Populating the techniques administration file
sri-telstra opened this issue · 3 comments
Hi, not so much as an issue yet, but I am curious to understand how you went about mapping the detection capability on your EDR against the techniques-administration file such that it can be "automatically" populated and updated when sensors are periodically updated?
The challenge here is that not every EDR vendor will tell you what they are capable of detecting. Moreover, if they are, then you still don't know how good that particular detection is. So, it's tough to automate the scoring (from level 1 to 5) of your EDR detections.
Some ideas on how to approach this (which I think should be done a regular basis)
- If your EDR vendor is part of the MITRE ATT&CK evaluations have a look at those results to score the detections.
- Purple teaming can be of great help to identify what is detected by your EDR and how good the level of detection is.
- Attack emulation tools will also give you some idea on your detections. Be aware though that emulation tools will only go so far in testing a specific technique. Purple teaming allows you to go much deeper into the aspects of the technique.
- Based on alerts from the EDR over the past X months score the applicable detections.
- Did you have any incidents from which you expect it is something that could be detected by your EDR, but was not? Give it a score of 0 and add at a comment on why you gave it that score.

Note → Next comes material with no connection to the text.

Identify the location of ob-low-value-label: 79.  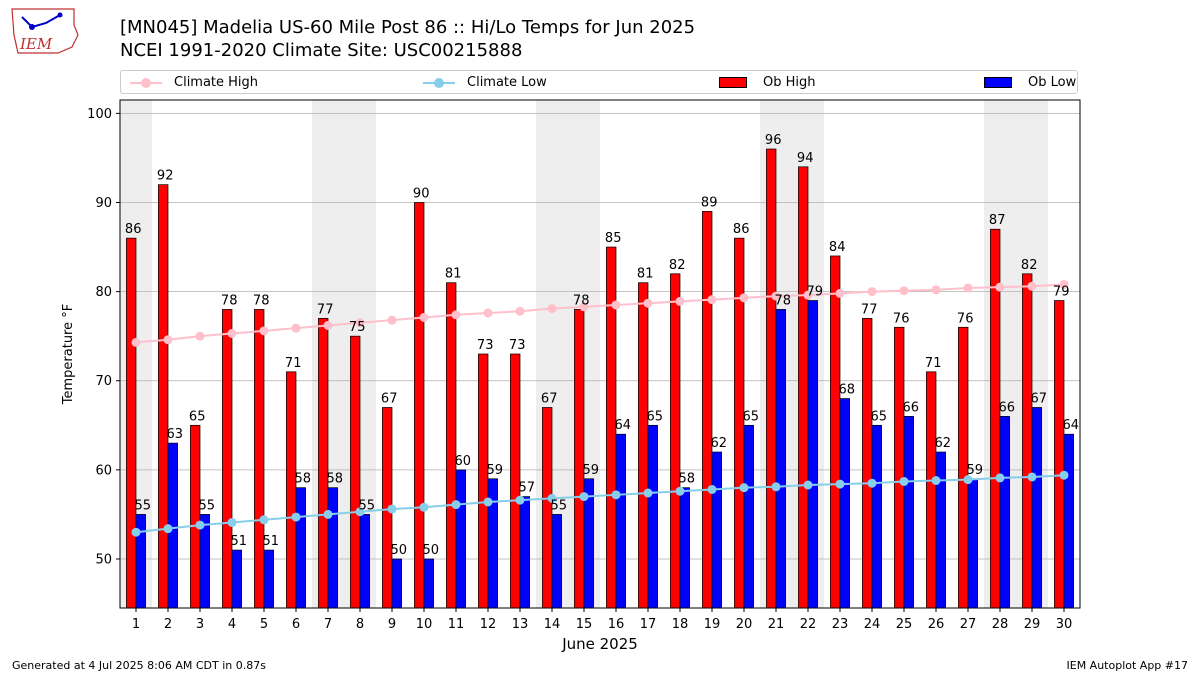
(816, 292).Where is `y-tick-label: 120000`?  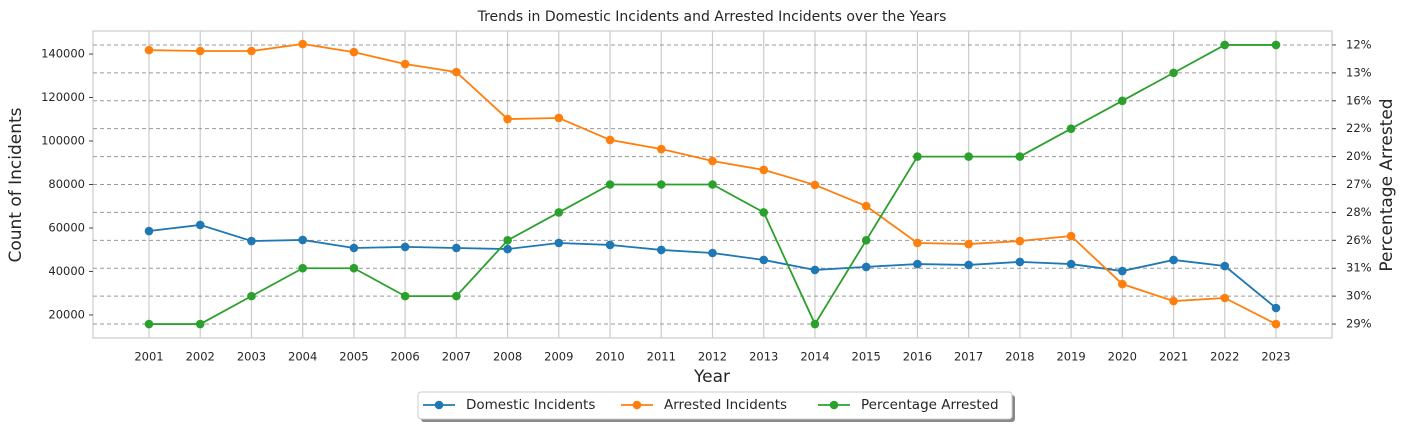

- You could also state that the most important thing to know is: how good are you capable of detecting techniques used by adversaries that may attack you? So, you first get threat intel on attack techniques applicable to your organisation and then figure out how good your detections are concerning the techniques used by certain adversaries.
I hope this will help!
Thanks Marcus, yes we have our vendor who is being evaluated by MITRE however the challenge seems setting up all those controls may be too stringent on the business. Wherein we develop these middle grounds and that's where ambiguity in detection capability creeps in. Appreciate the thoughts.